Republicans also point to Jacobs’s past contributions to some Democratic candidates and his past comments in support of cap-and-trade energy legislation while he worked at Reliant Energy as major weak spots for the candidate.

Both Democrats and Republicans promise to attack Jacobs for the three decades he lived outside of Iowa, most recently in Texas, and for his business career as an energy executive and working on Wall Street for Goldman Sachs.

“By Election Day in November, Iowa voters will be familiar with the clear contrast in this race between Bruce Braley, who’s fighting to raise the minimum wage and protect Social Security and Medicare, and whoever his Republican opponent turns out to be, all of whom are siding with out-of-state oil billionaires against an increase in the minimum wage and Iowa families,” Braley campaign spokesman Jeff Giertz said.

“He hasn’t lived in the state since President Reagan took office. That’s manufactured Iowa values, and the people of Iowa see through that,” Polyansk said.

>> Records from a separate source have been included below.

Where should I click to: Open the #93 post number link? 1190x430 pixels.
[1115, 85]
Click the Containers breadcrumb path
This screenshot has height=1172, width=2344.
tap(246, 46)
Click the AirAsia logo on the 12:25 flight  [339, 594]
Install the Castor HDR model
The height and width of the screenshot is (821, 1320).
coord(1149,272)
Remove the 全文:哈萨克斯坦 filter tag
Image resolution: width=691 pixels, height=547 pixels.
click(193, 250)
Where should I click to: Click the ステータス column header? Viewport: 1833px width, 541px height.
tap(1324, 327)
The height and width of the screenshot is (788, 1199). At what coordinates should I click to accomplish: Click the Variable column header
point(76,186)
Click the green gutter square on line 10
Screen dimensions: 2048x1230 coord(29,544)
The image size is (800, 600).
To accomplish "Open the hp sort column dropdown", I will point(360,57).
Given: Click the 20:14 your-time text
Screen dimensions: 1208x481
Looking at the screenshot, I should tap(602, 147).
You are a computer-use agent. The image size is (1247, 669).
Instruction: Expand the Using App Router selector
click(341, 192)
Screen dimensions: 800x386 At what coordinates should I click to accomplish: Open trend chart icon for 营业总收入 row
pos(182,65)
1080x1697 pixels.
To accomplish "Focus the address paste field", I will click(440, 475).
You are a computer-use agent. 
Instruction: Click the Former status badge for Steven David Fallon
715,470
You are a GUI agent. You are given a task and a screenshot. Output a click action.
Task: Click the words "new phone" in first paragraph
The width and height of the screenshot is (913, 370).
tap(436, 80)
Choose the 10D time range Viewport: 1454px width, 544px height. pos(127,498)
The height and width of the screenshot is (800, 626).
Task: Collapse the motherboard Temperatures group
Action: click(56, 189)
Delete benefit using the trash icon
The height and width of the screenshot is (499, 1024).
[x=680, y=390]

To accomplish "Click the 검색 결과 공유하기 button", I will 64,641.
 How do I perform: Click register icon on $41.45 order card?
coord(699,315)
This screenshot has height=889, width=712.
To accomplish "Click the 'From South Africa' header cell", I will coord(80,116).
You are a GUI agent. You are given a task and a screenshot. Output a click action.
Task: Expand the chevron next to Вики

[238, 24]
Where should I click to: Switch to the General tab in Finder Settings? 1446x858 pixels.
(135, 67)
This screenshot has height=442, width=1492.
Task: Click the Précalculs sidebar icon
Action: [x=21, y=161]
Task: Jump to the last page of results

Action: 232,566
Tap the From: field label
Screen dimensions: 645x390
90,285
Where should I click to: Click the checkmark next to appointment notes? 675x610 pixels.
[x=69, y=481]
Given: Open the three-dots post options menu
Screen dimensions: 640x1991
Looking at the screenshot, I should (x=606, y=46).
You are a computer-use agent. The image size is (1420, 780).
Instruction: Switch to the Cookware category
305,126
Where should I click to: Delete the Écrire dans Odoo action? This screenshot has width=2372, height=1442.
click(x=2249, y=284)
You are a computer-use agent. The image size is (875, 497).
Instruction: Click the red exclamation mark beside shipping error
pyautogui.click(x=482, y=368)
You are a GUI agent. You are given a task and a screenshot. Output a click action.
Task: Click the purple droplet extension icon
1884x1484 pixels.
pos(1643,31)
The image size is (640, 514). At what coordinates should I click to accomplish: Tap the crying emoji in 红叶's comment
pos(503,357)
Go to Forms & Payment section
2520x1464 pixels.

“Mr. Jacobs’s business practices in Texas and Wall Street will raise serious questions in the minds of middle-class Iowans,” said one national Democrat.

But Ernst had just $290,000 in the bank for the race as of the end of 2013, meaning Jacobs will have a huge cash advantage heading into the race’s homestretch. Whitaker had $230,000, while Clovis had less than $30,000 in the bank.

For now, insiders say it’s Jacobs to watch as the one who could change the dynamics of the race for the GOP.

“There are four legitimate candidates in this race, but only one of them, Mark Jacobs, has shown the ability to run TV ads and do a lot of voter contact. In a primary where 225,000 or so are going to vote, Jacobs is doing everything he needs to do to win that primary outright, while the others are on the chicken dinner circuit of county events and just aren’t reaching enough voters,” Robinson said. “This is where Jacobs’s fundraising ability and his ability to fund some of his own campaign operations come into play.”